--- START ---
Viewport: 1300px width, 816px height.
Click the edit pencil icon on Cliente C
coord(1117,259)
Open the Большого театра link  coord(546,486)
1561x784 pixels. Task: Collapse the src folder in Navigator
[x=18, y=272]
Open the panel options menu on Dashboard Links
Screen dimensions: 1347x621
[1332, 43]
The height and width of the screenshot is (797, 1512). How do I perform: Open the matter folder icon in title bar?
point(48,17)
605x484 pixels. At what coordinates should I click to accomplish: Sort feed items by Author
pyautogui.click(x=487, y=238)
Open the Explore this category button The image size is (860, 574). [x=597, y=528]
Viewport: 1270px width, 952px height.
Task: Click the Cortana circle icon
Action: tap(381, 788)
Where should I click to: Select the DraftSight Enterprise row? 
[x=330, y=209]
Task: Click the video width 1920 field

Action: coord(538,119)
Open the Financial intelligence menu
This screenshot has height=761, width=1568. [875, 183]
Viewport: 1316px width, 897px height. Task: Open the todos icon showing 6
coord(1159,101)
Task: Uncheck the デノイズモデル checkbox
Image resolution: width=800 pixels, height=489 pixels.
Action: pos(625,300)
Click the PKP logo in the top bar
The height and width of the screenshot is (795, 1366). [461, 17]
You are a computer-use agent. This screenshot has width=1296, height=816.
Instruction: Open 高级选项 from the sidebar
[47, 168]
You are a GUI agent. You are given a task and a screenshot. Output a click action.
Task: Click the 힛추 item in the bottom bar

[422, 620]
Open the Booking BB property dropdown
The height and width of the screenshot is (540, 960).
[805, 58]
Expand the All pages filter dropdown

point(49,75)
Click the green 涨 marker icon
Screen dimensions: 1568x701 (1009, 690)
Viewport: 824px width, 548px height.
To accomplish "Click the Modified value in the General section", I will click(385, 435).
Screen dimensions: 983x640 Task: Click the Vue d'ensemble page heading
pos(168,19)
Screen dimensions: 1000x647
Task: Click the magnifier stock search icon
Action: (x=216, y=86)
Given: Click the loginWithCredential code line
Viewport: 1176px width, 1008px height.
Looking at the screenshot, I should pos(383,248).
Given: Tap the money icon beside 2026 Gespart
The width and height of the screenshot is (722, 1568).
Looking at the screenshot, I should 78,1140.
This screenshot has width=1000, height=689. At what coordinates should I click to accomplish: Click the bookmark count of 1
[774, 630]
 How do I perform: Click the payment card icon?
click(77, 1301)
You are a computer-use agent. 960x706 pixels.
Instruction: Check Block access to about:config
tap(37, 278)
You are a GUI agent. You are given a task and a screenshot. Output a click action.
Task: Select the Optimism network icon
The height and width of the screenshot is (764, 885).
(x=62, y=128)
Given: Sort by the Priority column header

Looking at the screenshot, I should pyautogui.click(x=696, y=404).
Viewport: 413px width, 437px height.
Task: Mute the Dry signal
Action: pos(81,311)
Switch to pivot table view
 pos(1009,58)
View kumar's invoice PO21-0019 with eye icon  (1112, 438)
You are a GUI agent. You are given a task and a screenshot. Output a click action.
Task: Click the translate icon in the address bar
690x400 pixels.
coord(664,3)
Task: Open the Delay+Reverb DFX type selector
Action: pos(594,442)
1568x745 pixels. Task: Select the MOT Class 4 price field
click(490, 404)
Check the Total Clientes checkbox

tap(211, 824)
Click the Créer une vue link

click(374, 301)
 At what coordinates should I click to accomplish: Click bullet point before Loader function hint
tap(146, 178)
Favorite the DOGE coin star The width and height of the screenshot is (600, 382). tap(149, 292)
--- END ---
The material must be repeated in full, with every line exact.

Viewport: 1300px width, 816px height.
Click the edit pencil icon on Cliente C
coord(1117,259)
Open the Большого театра link  coord(546,486)
1561x784 pixels. Task: Collapse the src folder in Navigator
[x=18, y=272]
Open the panel options menu on Dashboard Links
Screen dimensions: 1347x621
[1332, 43]
The height and width of the screenshot is (797, 1512). How do I perform: Open the matter folder icon in title bar?
point(48,17)
605x484 pixels. At what coordinates should I click to accomplish: Sort feed items by Author
pyautogui.click(x=487, y=238)
Open the Explore this category button The image size is (860, 574). [x=597, y=528]
Viewport: 1270px width, 952px height.
Task: Click the Cortana circle icon
Action: tap(381, 788)
Where should I click to: Select the DraftSight Enterprise row? 
[x=330, y=209]
Task: Click the video width 1920 field

Action: coord(538,119)
Open the Financial intelligence menu
This screenshot has height=761, width=1568. [875, 183]
Viewport: 1316px width, 897px height. Task: Open the todos icon showing 6
coord(1159,101)
Task: Uncheck the デノイズモデル checkbox
Image resolution: width=800 pixels, height=489 pixels.
Action: pos(625,300)
Click the PKP logo in the top bar
The height and width of the screenshot is (795, 1366). [461, 17]
You are a computer-use agent. This screenshot has width=1296, height=816.
Instruction: Open 高级选项 from the sidebar
[47, 168]
You are a GUI agent. You are given a task and a screenshot. Output a click action.
Task: Click the 힛추 item in the bottom bar

[422, 620]
Open the Booking BB property dropdown
The height and width of the screenshot is (540, 960).
[805, 58]
Expand the All pages filter dropdown

point(49,75)
Click the green 涨 marker icon
Screen dimensions: 1568x701 (1009, 690)
Viewport: 824px width, 548px height.
To accomplish "Click the Modified value in the General section", I will click(385, 435).
Screen dimensions: 983x640 Task: Click the Vue d'ensemble page heading
pos(168,19)
Screen dimensions: 1000x647
Task: Click the magnifier stock search icon
Action: (x=216, y=86)
Given: Click the loginWithCredential code line
Viewport: 1176px width, 1008px height.
Looking at the screenshot, I should pos(383,248).
Given: Tap the money icon beside 2026 Gespart
The width and height of the screenshot is (722, 1568).
Looking at the screenshot, I should 78,1140.
This screenshot has width=1000, height=689. At what coordinates should I click to accomplish: Click the bookmark count of 1
[774, 630]
 How do I perform: Click the payment card icon?
click(77, 1301)
You are a computer-use agent. 960x706 pixels.
Instruction: Check Block access to about:config
tap(37, 278)
You are a GUI agent. You are given a task and a screenshot. Output a click action.
Task: Select the Optimism network icon
The height and width of the screenshot is (764, 885).
(x=62, y=128)
Given: Sort by the Priority column header

Looking at the screenshot, I should pyautogui.click(x=696, y=404).
Viewport: 413px width, 437px height.
Task: Mute the Dry signal
Action: pos(81,311)
Switch to pivot table view
 pos(1009,58)
View kumar's invoice PO21-0019 with eye icon  (1112, 438)
You are a GUI agent. You are given a task and a screenshot. Output a click action.
Task: Click the translate icon in the address bar
690x400 pixels.
coord(664,3)
Task: Open the Delay+Reverb DFX type selector
Action: pos(594,442)
1568x745 pixels. Task: Select the MOT Class 4 price field
click(490, 404)
Check the Total Clientes checkbox

tap(211, 824)
Click the Créer une vue link

click(374, 301)
 At what coordinates should I click to accomplish: Click bullet point before Loader function hint
tap(146, 178)
Favorite the DOGE coin star The width and height of the screenshot is (600, 382). tap(149, 292)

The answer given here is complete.